I collected my plate, my knife and fork, and stood with what gravity I could still muster. “I’m afraid you must excuse me then.”
In the kitchen, the servants looked up from their tea—Vaula cutting a cake, Basya with her feet up, waiting to clear and bring out dessert, Avdokia mending my nightshirt. Clearly I’d interrupted a juicy bit of gossip, probably about us.
“I’ve been exiled,” I said and put down my plate among them.
“At least it was a short walk,” said Basya. Avdokia frowned. Vaula tried not to laugh.
18 Cirque Moderne
SUCH FREEDOM, TO WALK alone in the evening with friends, unhampered by parental rules, participating in the serious discussions that had become daily life in the city. Everywhere people were arguing, voicing opinions, joining committees, trying out lines of reasoning, flexing political muscle. We were talking about the war as we drifted across the Field of Mars in the enchanted, unearthly northern spring twilight. “The Germans will bring back the tsar,” said Pavlik. “They’ll reverse everything we’ve achieved.”

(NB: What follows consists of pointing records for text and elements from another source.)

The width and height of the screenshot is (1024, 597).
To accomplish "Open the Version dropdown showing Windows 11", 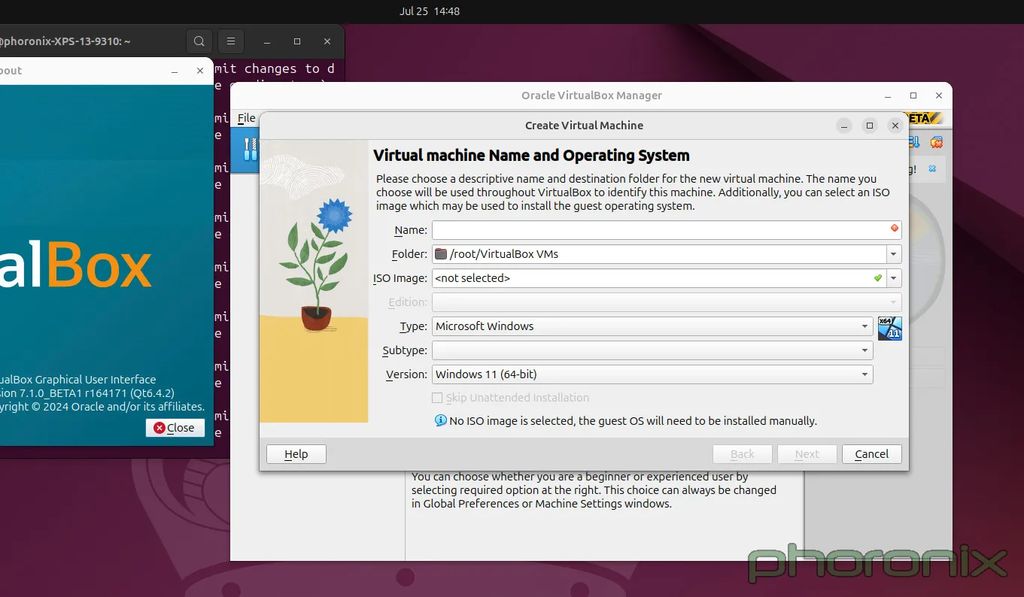I will [864, 374].
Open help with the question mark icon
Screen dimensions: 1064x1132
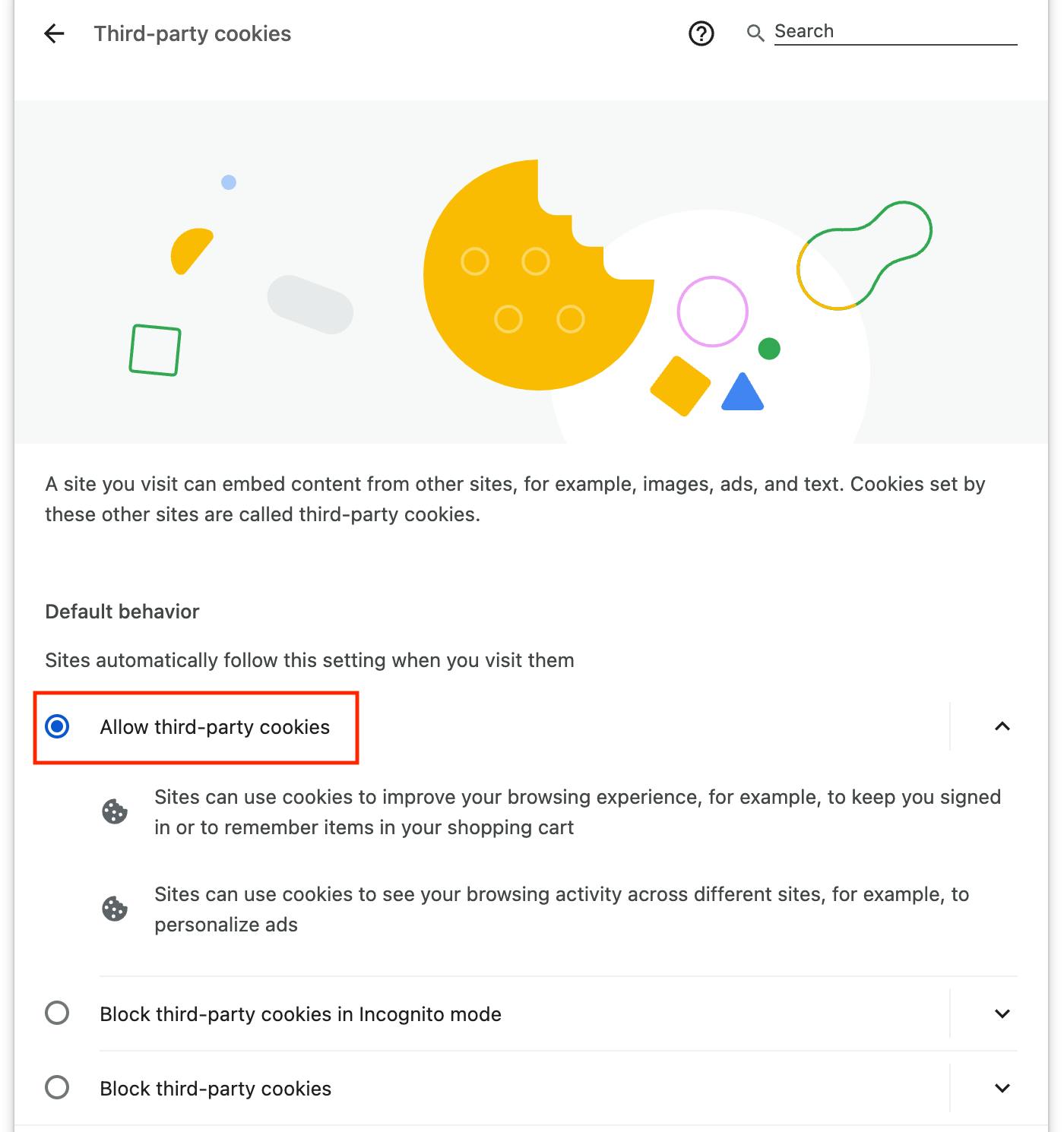[x=701, y=33]
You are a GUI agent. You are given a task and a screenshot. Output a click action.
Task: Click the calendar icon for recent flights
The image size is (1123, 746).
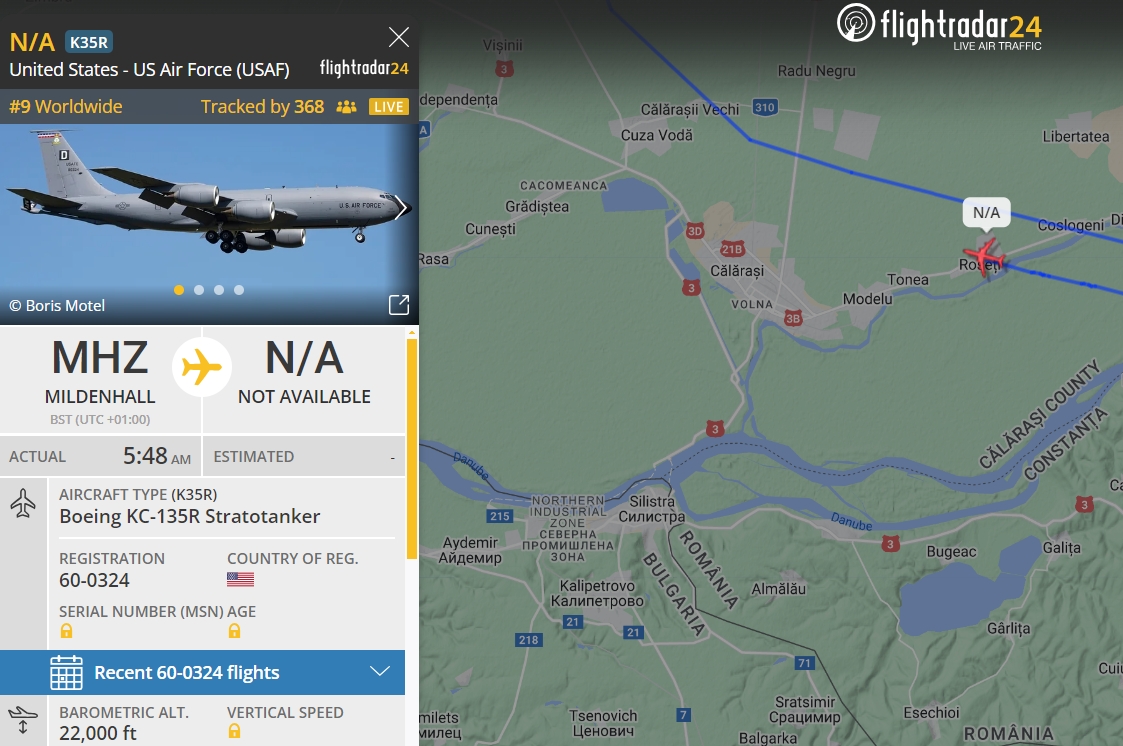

In the half-light, it was still bright enough to see the color of the girls’ spring coats. Also the heavy length of Pavlik’s eyelashes. The trees smelled fresh and the square glowed, the long yellow buildings dizzying in perspective, an uninterrupted pattern of columns and windows. Seryozha lagged behind, thinking his own private thoughts. Here on these broad parade grounds, we’d sent Kolya and Volodya off to war. Here we’d buried 184 martyrs of the revolution just two months ago, a solemn day. I would never forget the sight of those coffins next to their resting places, imagining the student in one of them. And our parents walking in procession with members of the Provisional Government, everyone singing “You Fell Victim” until your heart would burst.
“That’s a spurious argument and you’re a capitalist dupe, Pavlik, like all the Defensists,” Varvara called over her shoulder. “If we stop the war, the German workers will win their soldiers over, just like we did, and the kaiser will fall. We have to stop the shooting, and bring them over to the revolution.”
I wasn’t really in the mood to argue tonight. The beauty of the evening made me think of my fox, my real lover. If he were here, we wouldn’t be talking about the war, wasting the spring twilight. We’d stroll in the fragrant air, our footsteps matching, and stop to kiss on the bridge over the Winter Canal. We’d be in bed before the hour was out. What I would give just to press my forehead to his, drink in the honey smell of his skin once more.
“What do you think of this new Bolshevik?” asked a girl from our school, Alla, trailing behind us. Recently, Vladimir Ilyich Lenin had returned from exile, and his April Theses had just run in the Bolshevik newspaper Rabochy Put’. “They say he’s against the Republic.”